[Task requirements] Please copy the lines of the records from the one containing "delayed (406, 555)" to the one containing "coordinates (524, 145).", both included, without any change.

[Entries for locating words and elements]
- - - -

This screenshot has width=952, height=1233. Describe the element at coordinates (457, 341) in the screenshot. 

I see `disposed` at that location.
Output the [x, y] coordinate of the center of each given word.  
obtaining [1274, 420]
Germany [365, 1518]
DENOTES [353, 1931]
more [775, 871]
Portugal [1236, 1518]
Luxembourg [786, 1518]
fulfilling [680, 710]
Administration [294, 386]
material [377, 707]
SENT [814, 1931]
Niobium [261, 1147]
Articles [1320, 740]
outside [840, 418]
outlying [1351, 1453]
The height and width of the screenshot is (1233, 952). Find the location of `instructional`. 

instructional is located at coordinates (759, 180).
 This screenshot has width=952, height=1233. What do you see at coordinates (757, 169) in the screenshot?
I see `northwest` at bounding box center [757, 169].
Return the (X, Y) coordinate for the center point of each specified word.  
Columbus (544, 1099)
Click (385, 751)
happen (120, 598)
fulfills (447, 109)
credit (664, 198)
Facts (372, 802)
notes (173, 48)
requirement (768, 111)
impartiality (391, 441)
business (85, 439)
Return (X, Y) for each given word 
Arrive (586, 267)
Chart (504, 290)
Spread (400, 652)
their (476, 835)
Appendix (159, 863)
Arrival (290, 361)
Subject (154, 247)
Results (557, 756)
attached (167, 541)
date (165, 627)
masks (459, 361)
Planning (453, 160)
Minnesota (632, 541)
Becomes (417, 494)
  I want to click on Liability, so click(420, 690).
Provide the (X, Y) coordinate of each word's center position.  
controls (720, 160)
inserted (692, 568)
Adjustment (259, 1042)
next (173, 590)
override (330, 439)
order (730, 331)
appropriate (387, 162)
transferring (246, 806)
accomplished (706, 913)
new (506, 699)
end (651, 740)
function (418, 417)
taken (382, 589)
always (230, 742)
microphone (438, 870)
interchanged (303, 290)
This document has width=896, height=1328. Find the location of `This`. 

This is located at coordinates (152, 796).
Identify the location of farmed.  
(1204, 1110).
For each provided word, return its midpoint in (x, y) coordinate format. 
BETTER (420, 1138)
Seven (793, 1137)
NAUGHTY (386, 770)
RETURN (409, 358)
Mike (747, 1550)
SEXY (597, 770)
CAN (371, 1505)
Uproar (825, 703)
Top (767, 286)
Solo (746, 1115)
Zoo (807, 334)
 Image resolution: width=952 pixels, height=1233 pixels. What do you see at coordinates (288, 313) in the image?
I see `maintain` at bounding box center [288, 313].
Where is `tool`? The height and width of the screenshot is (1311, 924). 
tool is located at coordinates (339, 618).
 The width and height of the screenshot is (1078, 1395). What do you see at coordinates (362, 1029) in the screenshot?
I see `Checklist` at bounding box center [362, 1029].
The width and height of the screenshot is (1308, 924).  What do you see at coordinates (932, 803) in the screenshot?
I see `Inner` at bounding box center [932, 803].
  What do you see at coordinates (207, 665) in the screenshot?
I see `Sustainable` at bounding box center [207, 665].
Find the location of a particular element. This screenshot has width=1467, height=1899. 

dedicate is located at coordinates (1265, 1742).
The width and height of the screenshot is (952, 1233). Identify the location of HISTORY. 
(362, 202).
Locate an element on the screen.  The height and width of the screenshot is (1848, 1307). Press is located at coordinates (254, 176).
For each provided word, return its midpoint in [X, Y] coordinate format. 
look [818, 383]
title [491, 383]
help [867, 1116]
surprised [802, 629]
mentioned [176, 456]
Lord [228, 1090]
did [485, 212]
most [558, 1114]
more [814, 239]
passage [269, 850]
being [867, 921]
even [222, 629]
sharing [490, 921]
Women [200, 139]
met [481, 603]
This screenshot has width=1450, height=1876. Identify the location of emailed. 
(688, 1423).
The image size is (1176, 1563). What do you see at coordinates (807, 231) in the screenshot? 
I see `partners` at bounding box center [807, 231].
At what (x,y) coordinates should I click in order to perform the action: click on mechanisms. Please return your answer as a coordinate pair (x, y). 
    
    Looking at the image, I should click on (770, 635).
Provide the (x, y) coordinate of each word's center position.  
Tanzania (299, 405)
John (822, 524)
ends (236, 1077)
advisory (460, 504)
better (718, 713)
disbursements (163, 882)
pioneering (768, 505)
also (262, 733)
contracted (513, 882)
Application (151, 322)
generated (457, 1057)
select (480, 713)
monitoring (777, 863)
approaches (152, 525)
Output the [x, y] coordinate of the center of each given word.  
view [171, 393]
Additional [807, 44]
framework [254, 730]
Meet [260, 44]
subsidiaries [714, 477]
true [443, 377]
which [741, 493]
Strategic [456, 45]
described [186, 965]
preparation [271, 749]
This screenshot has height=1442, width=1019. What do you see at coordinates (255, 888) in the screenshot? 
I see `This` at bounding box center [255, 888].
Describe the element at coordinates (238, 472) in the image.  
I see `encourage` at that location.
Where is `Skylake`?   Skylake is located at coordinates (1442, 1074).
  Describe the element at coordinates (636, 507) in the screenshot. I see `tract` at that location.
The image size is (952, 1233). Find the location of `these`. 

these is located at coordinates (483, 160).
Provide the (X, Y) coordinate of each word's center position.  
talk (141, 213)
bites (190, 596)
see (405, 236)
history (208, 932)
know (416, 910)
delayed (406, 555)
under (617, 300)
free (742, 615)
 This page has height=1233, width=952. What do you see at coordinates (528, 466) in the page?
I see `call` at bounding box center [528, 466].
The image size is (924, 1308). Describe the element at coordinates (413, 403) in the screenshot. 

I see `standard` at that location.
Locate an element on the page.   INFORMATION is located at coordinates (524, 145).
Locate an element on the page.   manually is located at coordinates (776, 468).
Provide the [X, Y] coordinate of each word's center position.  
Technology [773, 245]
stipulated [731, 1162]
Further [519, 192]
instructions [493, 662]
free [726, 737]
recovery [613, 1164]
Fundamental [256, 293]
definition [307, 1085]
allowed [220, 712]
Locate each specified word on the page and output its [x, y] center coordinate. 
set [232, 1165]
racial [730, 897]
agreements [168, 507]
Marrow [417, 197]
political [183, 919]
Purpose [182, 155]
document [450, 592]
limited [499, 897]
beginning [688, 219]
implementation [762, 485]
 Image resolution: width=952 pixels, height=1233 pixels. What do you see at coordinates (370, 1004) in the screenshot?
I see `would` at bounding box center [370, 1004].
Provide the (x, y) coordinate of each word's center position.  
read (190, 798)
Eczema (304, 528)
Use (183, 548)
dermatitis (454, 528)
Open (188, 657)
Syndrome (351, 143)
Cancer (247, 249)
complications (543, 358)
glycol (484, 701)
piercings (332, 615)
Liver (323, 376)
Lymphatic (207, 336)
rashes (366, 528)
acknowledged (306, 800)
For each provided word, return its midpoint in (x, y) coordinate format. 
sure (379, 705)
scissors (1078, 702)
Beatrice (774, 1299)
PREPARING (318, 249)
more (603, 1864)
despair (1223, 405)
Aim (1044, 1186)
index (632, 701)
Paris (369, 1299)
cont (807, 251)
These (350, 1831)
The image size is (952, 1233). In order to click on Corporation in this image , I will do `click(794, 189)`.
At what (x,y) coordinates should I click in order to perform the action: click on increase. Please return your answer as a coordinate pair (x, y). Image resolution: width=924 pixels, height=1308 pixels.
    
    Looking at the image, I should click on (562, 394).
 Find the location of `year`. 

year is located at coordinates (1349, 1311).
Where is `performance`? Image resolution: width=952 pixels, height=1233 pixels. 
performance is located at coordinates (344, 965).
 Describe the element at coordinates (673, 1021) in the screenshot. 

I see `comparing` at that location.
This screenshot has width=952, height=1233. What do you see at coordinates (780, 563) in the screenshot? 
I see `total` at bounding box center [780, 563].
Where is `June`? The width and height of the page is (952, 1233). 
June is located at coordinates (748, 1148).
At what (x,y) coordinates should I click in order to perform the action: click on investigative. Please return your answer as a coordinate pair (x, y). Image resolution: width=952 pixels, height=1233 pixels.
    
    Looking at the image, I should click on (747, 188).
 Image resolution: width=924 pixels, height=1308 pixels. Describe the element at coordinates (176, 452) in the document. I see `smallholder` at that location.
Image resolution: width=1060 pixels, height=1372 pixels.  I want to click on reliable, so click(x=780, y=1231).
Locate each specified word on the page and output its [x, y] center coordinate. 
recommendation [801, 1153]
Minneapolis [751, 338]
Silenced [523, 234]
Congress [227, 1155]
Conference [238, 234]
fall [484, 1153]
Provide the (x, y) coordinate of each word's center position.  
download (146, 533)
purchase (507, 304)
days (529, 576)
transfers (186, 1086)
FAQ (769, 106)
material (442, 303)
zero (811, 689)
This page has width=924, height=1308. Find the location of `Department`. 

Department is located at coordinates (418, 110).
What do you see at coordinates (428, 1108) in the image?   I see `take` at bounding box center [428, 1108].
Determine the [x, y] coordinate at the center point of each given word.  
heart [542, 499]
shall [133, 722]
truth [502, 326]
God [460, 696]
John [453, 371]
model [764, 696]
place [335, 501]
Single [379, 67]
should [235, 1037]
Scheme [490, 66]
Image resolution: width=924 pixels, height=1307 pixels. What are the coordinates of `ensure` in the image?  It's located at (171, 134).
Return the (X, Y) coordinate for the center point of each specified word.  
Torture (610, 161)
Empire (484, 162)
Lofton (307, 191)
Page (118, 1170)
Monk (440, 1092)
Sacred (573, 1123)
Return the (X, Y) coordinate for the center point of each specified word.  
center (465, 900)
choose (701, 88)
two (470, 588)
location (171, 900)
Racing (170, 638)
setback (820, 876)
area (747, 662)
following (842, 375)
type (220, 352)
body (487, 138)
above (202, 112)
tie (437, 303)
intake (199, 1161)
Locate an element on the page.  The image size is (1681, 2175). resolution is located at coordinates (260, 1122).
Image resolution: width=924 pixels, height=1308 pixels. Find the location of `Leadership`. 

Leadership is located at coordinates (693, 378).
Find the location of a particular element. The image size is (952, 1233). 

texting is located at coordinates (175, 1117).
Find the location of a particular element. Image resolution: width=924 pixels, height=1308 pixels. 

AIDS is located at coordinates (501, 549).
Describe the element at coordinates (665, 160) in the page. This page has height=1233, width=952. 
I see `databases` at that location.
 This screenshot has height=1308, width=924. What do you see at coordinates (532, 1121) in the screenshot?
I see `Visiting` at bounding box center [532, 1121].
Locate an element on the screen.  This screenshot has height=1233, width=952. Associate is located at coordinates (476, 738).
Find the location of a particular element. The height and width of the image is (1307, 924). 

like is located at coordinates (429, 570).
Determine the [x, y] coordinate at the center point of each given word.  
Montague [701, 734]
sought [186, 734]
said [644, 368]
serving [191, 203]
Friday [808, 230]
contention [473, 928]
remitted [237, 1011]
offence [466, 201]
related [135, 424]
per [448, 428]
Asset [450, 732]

- - - -

[Solution to the exercise]
delayed (406, 555)
under (617, 300)
free (742, 615)
 This page has height=1233, width=952. What do you see at coordinates (528, 466) in the page?
I see `call` at bounding box center [528, 466].
The image size is (924, 1308). Describe the element at coordinates (413, 403) in the screenshot. 

I see `standard` at that location.
Locate an element on the page.   INFORMATION is located at coordinates (524, 145).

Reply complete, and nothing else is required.